• **INSTRUCTIONS TO FOLLOW**:
Reproduce only the lines below from the line containing "Task: Click the" to the line containing "Screen dimensions: 1024x670", exactly as written, with both end lines kept. Omit the pictures.

====== RECORD EXTRACTS

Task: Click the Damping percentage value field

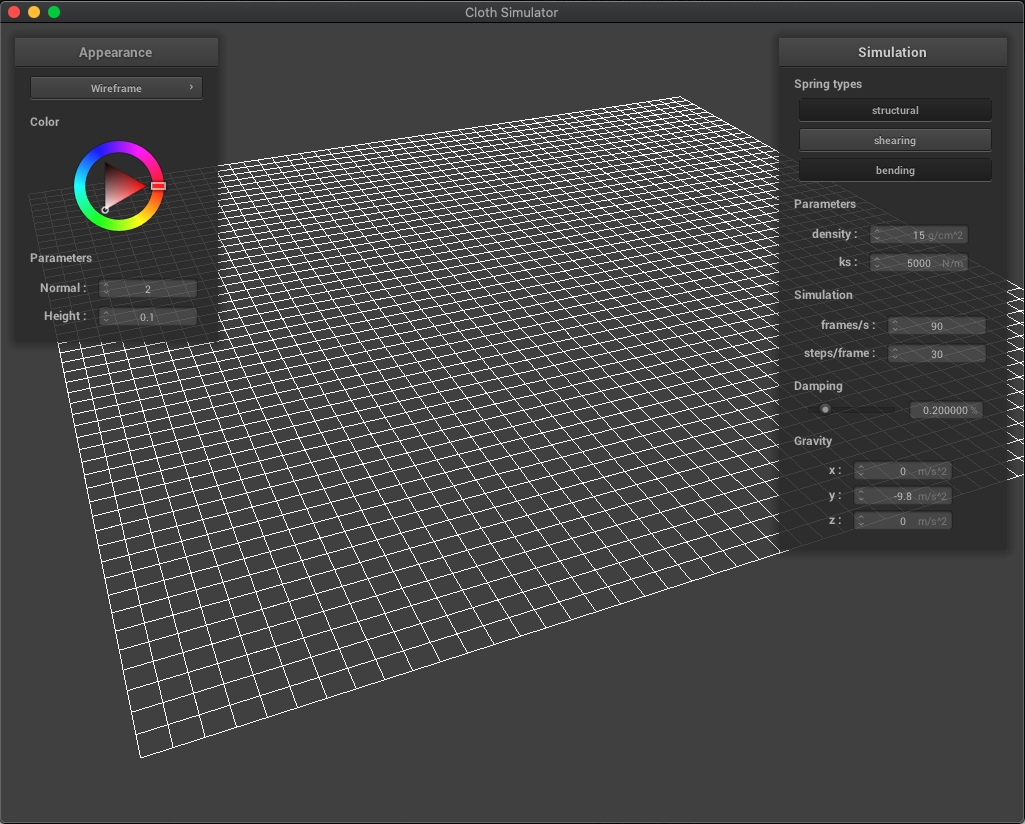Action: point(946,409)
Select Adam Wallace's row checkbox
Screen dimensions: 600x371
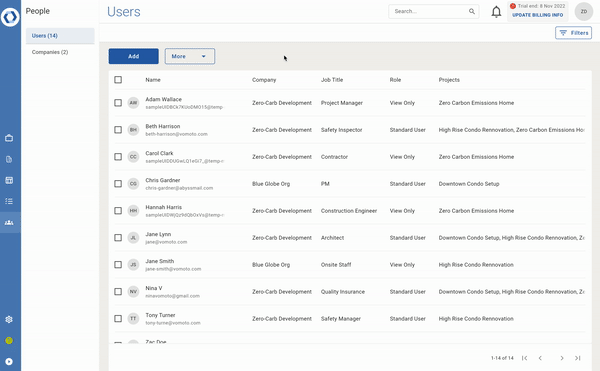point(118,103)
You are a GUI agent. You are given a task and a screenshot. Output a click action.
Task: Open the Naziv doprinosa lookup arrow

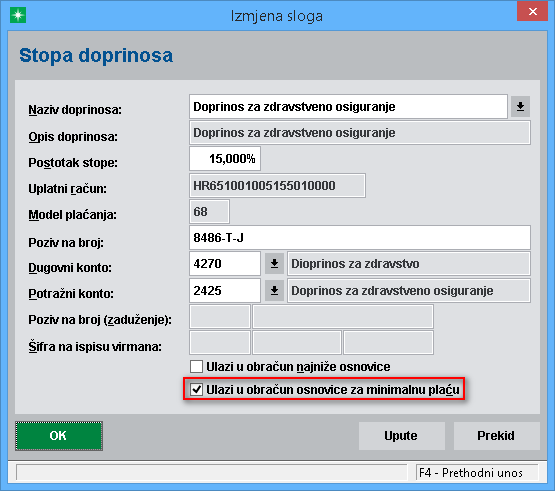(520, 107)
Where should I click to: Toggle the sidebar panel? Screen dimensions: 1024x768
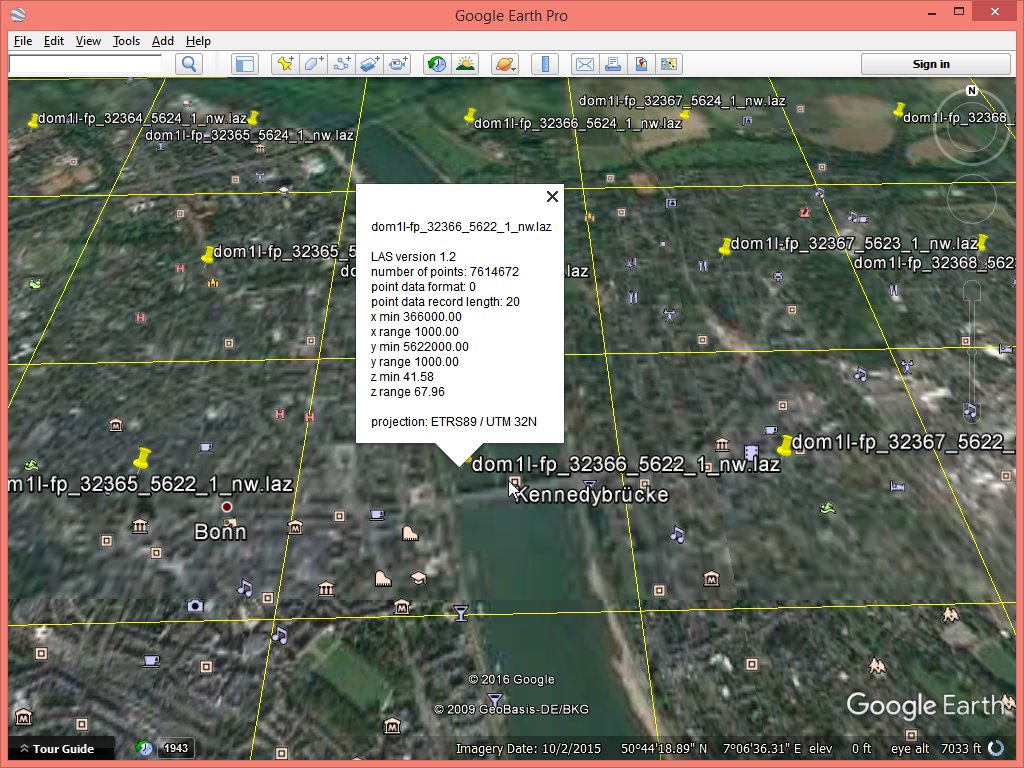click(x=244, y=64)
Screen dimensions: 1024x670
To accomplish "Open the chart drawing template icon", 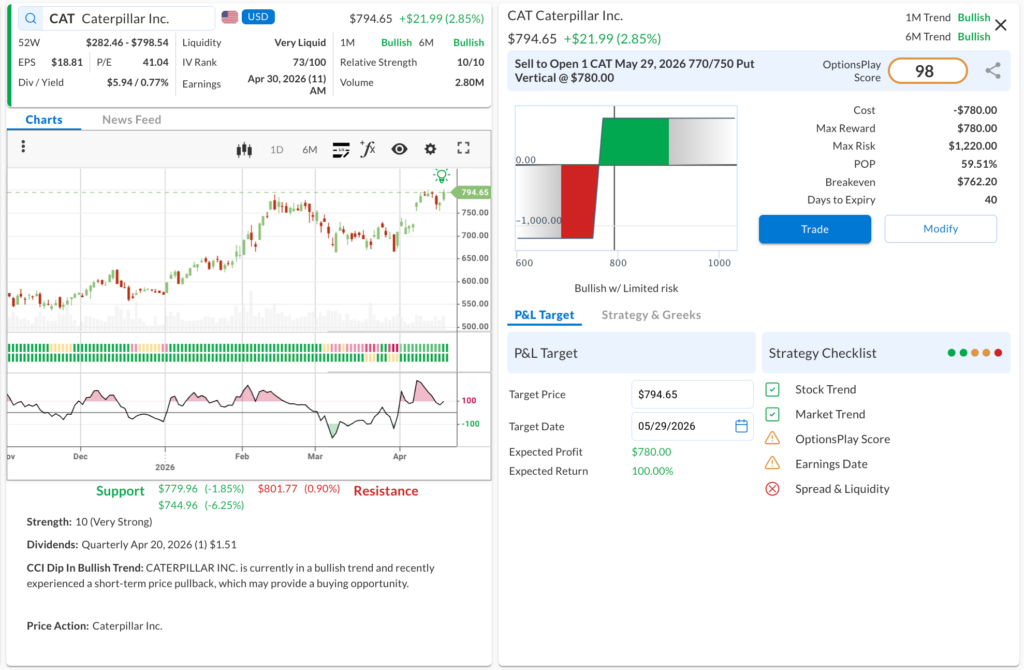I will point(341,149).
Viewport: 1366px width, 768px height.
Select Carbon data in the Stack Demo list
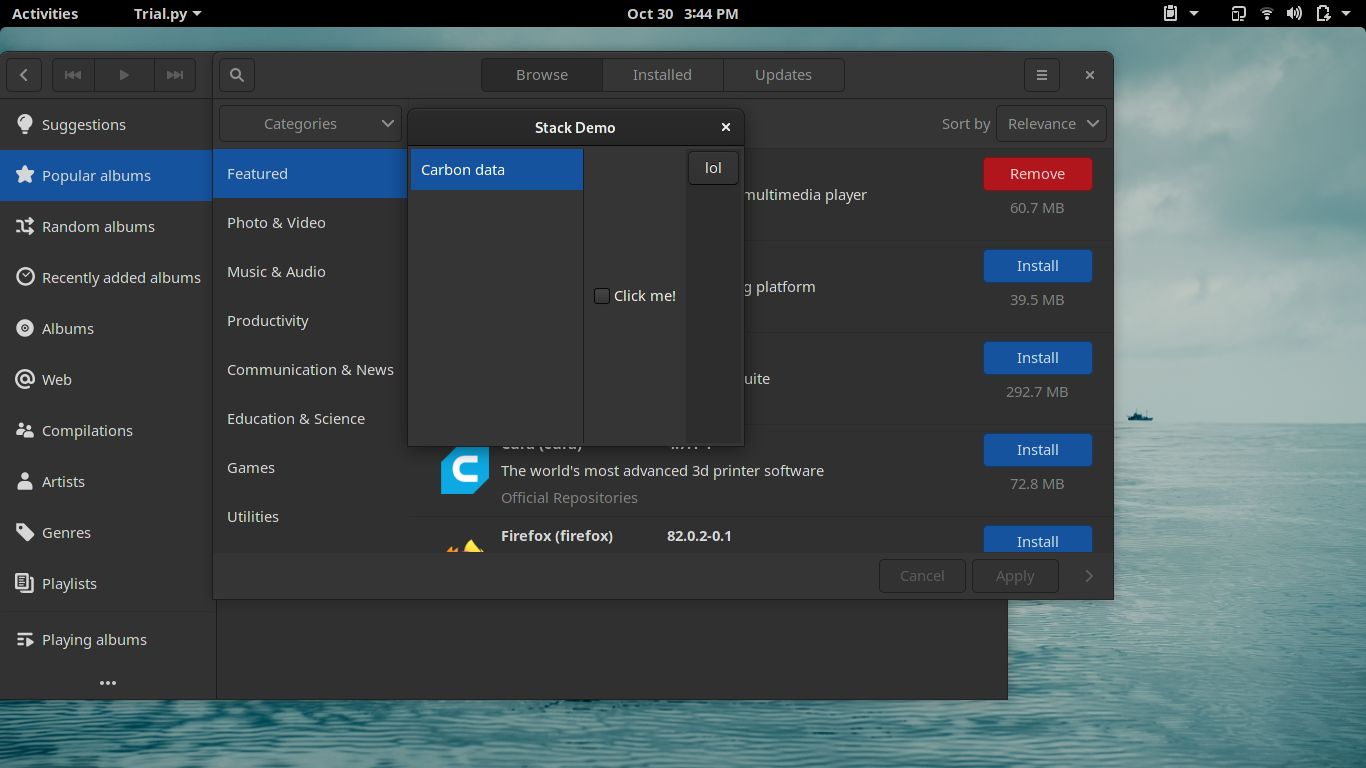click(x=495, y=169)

============
====== RECORD EXTRACTS

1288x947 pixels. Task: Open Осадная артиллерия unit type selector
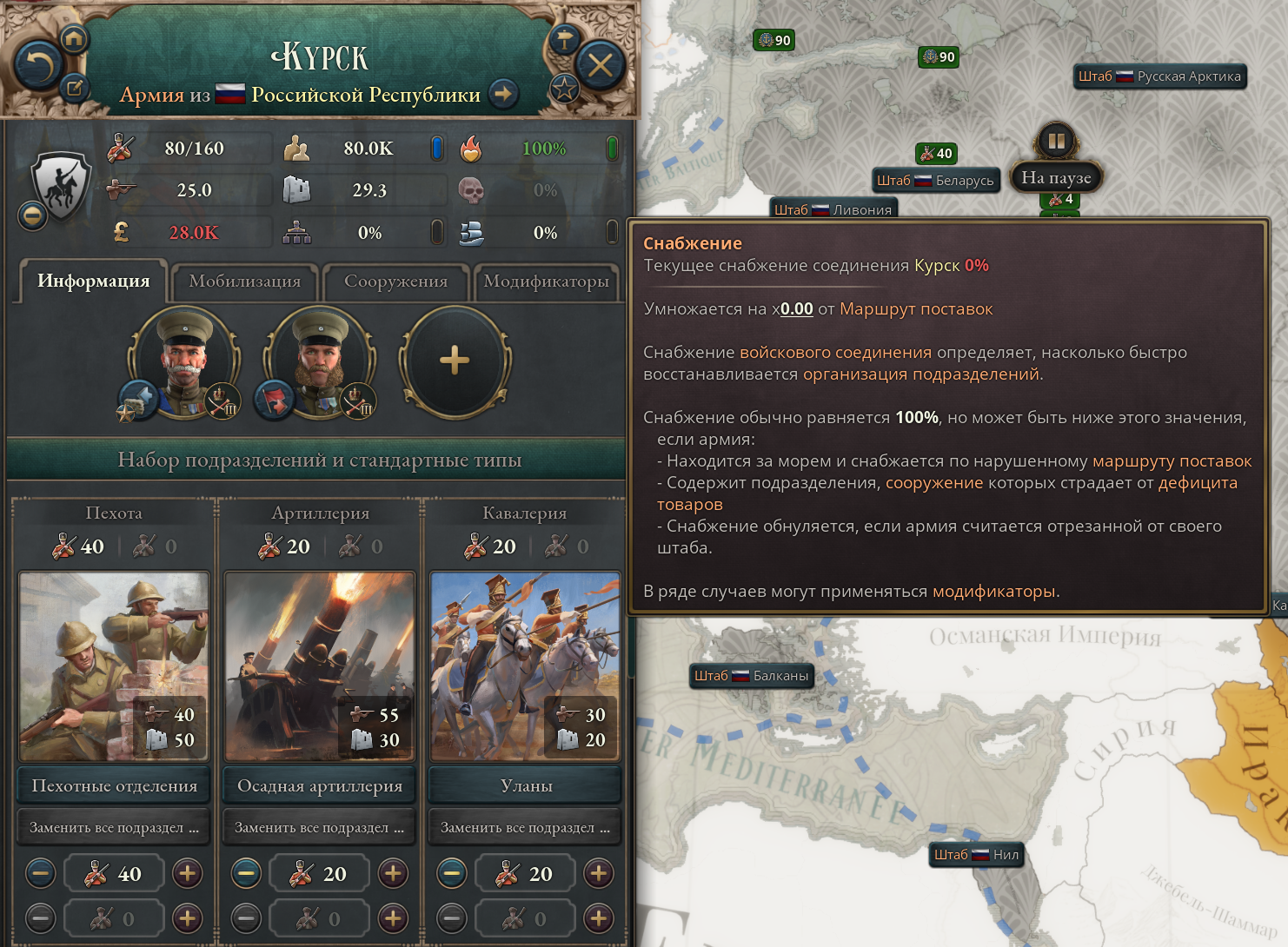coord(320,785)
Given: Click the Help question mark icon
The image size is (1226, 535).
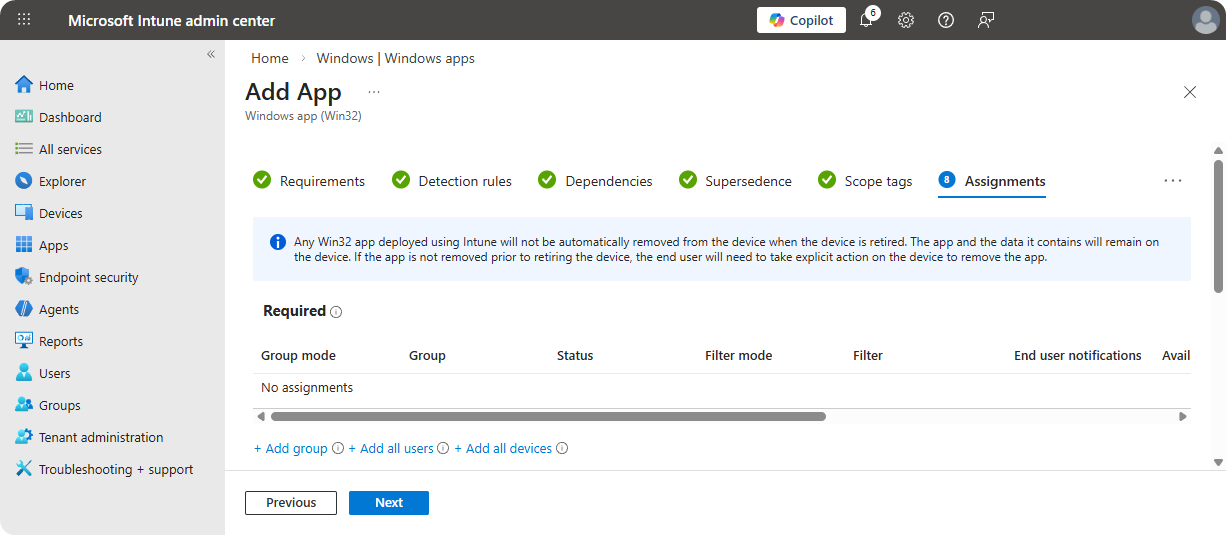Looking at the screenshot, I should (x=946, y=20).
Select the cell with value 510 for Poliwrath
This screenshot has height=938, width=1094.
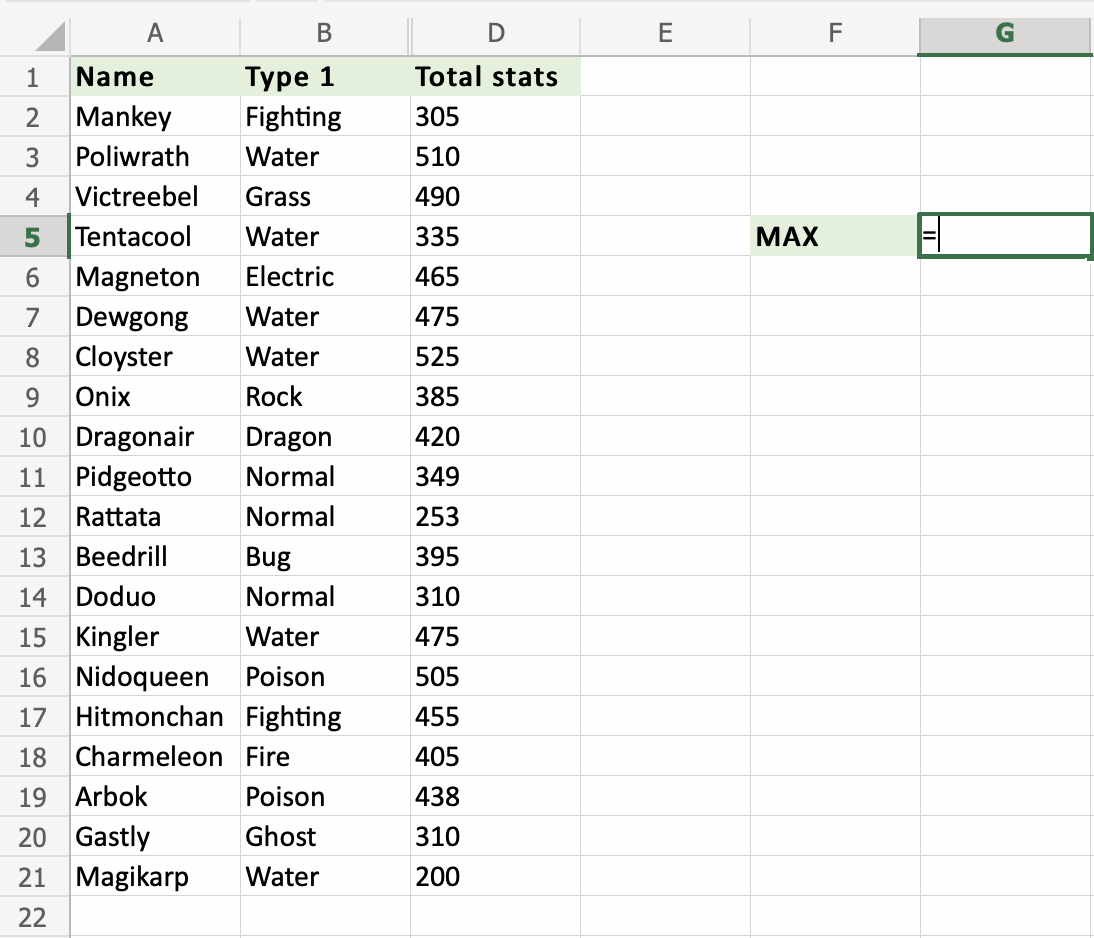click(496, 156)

============
====== RECORD EXTRACTS

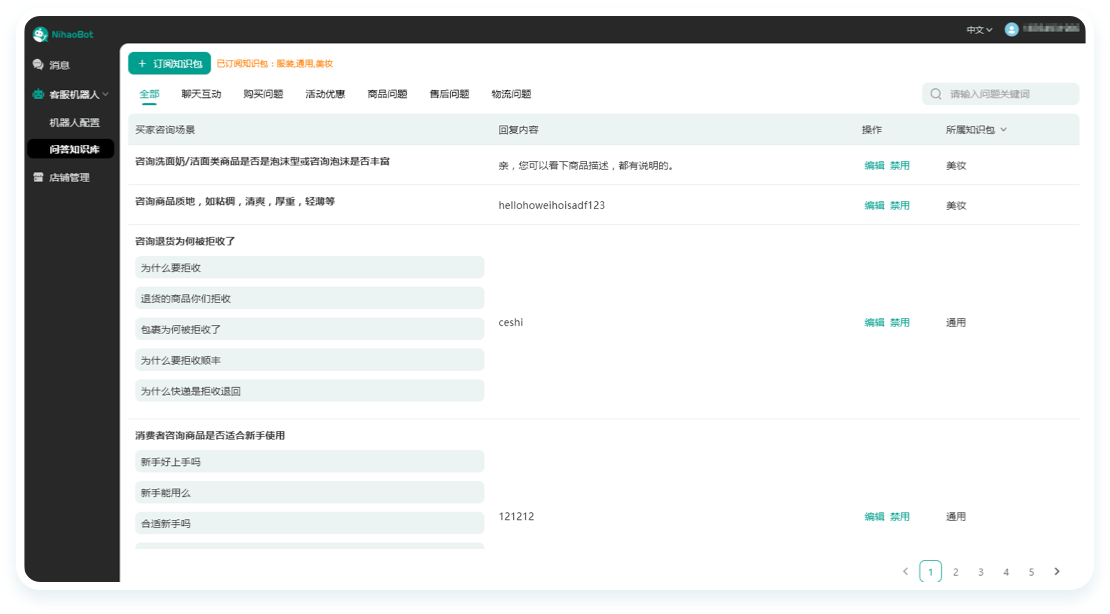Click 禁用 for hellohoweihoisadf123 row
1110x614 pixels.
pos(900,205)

============

• **EXERCISE ANSWER**:
Task: Click the Damping percentage value field

Action: point(946,409)
Select Adam Wallace's row checkbox
Screen dimensions: 600x371
point(118,103)
You are a GUI agent. You are given a task and a screenshot. Output a click action.
Task: Open the Naziv doprinosa lookup arrow

(520, 107)
Where should I click to: Toggle the sidebar panel? Screen dimensions: 1024x768
click(x=244, y=64)
Screen dimensions: 1024x670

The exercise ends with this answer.